An overdose occurs when someone consumes more drugs than the body can handle. This can result from too much of one drug or from a combination of multiple drugs and/or alcohol.
While a drug overdose can be fatal, there are ways to recognize the signs and save the life of someone who is overdosing.
Below, we’ll take a look at the signs and symptoms of various types of drug overdoses—and what you can do to save a life.
Opioids include heroin, fentanyl, and prescription painkillers such as oxycodone, hydrocodone, and many more.
Taken in excessive amounts, any sort of opioid can depress (slow down) the central nervous system, which includes breathing and heart rate. If these functions stop entirely, the overdose will result in death.
Other depressants, like sleeping pills and other benzodiazepines, produce very similar effects. These pills can be extremely dangerous when taken in large quantities or mixed with alcohol.
Signs of opioid overdose and/or sleeping pill overdose typically include:
- Snoring/gurgling sounds
- No breathing or shallow breathing
- Blue fingertips and/or lips
- Lack of response to stimulus
- Floppy arms and legs
- Unconsciousness (can’t be woken up)
If you suspect an opioid overdose, call an ambulance immediately.
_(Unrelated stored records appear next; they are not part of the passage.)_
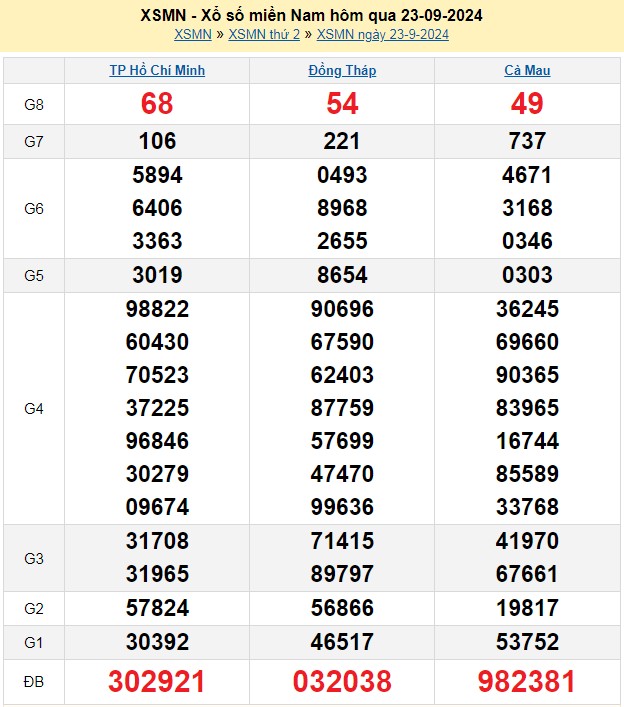Select G1 number 46517
The height and width of the screenshot is (707, 624).
[x=342, y=641]
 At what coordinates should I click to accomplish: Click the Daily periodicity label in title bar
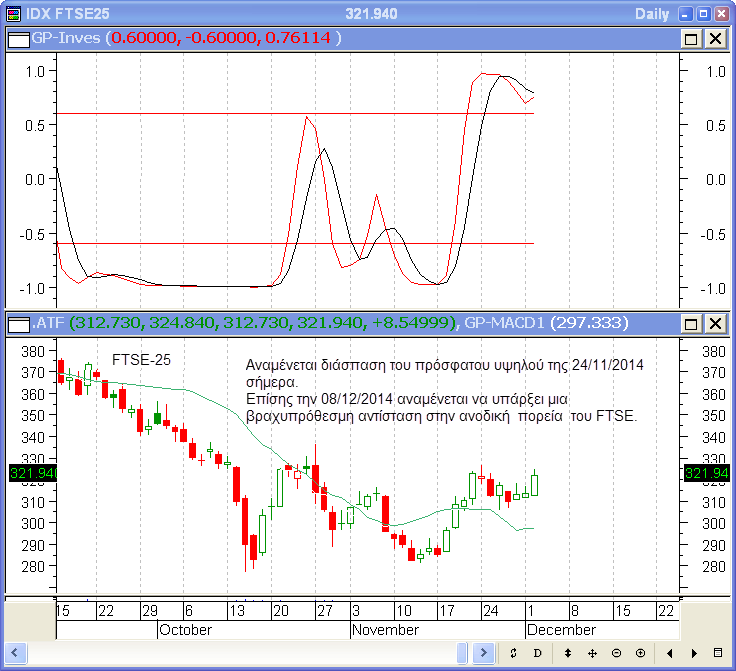click(654, 13)
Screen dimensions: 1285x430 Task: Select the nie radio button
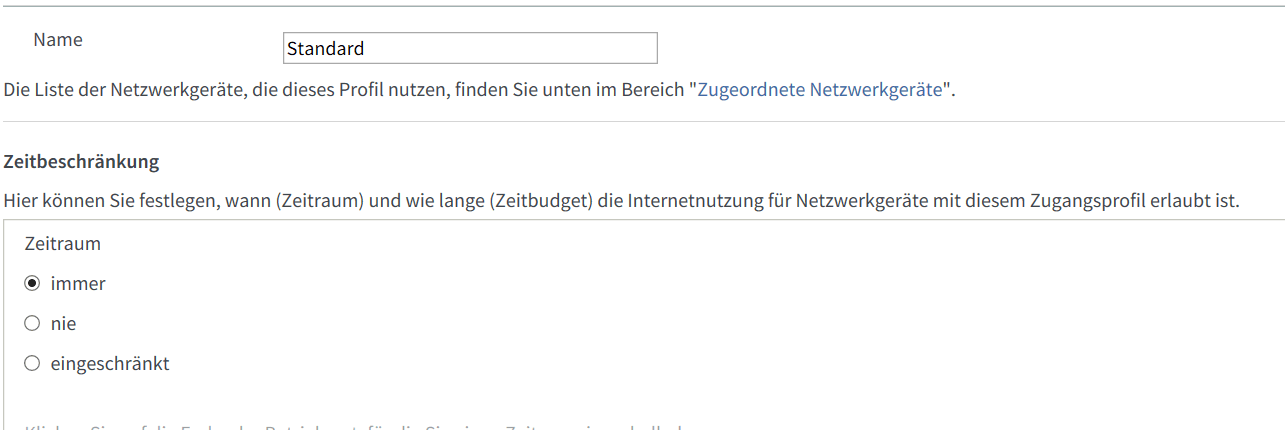click(x=32, y=324)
Naloxone is a medication that can quickly restore normal breathing in the case of an opioid overdose. The most commonly known brand of naloxone is NARCAN, a nasal spray that can be obtained in many pharmacies, even without a prescription in some states. It is relatively easy to use and can be safe for home use.
While naloxone may cause uncomfortable withdrawal symptoms, it is not life-threatening.
Cocaine is a stimulant made from the leaves of the cocoa plant, but street dealers sometimes mix it with other substances, including amphetamines.
Overdoses on stimulants like cocaine and amphetamines look different from overdoses on opioids and other depressants. Unlike depressants, stimulants like cocaine can fatally overstimulate the body. Heart rate and body temperature may increase, sometimes leading to organ failure and total shutdown of the body or brain.
Cocaine and stimulant overdoses may also result in fatal heart attack, stroke, or seizure. Typical signs of overdose may include:
- Agitation or tremors
- Irregular/rapid heart rate
- Extremely high body temperature
- Very high blood pressure
- Extreme anxiety or confusion
The best way to prevent a cocaine overdose death is to contact an ambulance immediately, as treatment from a medical professional will be required. Professionals will closely monitor the patient for hypoglycemia, heart complications, temperature problems, etc. Benzodiazepines may be administered to calm the patient.
What to Do While You Wait for the Ambulance
Calling an ambulance should be the first step you take when you fear someone is overdosing. But what should you do while you wait for the ambulance to arrive?
- Attempt to get a response from the person by calling their name, talking to them, etc.
- If you can’t get a response, put the person in the recovery position. This aids a semiconscious or unconscious person’s breathing, and it ensures that they will not choke if vomiting occurs.
- Stay with them, assuring them that they will be okay. If they are hot or agitated, try moving them to a cooler or quieter location.
- You can also apply a cold compress to try to keep body temperature down, especially in the case of cocaine overdose (or other stimulants).
- If the person has a seizure, make sure there is nothing nearby that may cause injury.
- If needed, apply CPR. You can get these instructions from the emergency operator. Follow any additional instructions from the emergency operator.
The best way to prevent overdose is to get treatment for drug and alcohol abuse before it escalates to this point.
But if you or a loved one does overdose, it’s important to recognize the signs and symptoms and take immediate action by calling an ambulance.
Many people hesitate to call an ambulance in the case of drug overdose for fear of arrest, but remember that a life is on the line. In fact, many states have Good Samaritan laws that provide some degree of immunity to people summoning help in the case of an overdose.
If you recognize the signs and act quickly, you can prevent a drug overdose from becoming fatal.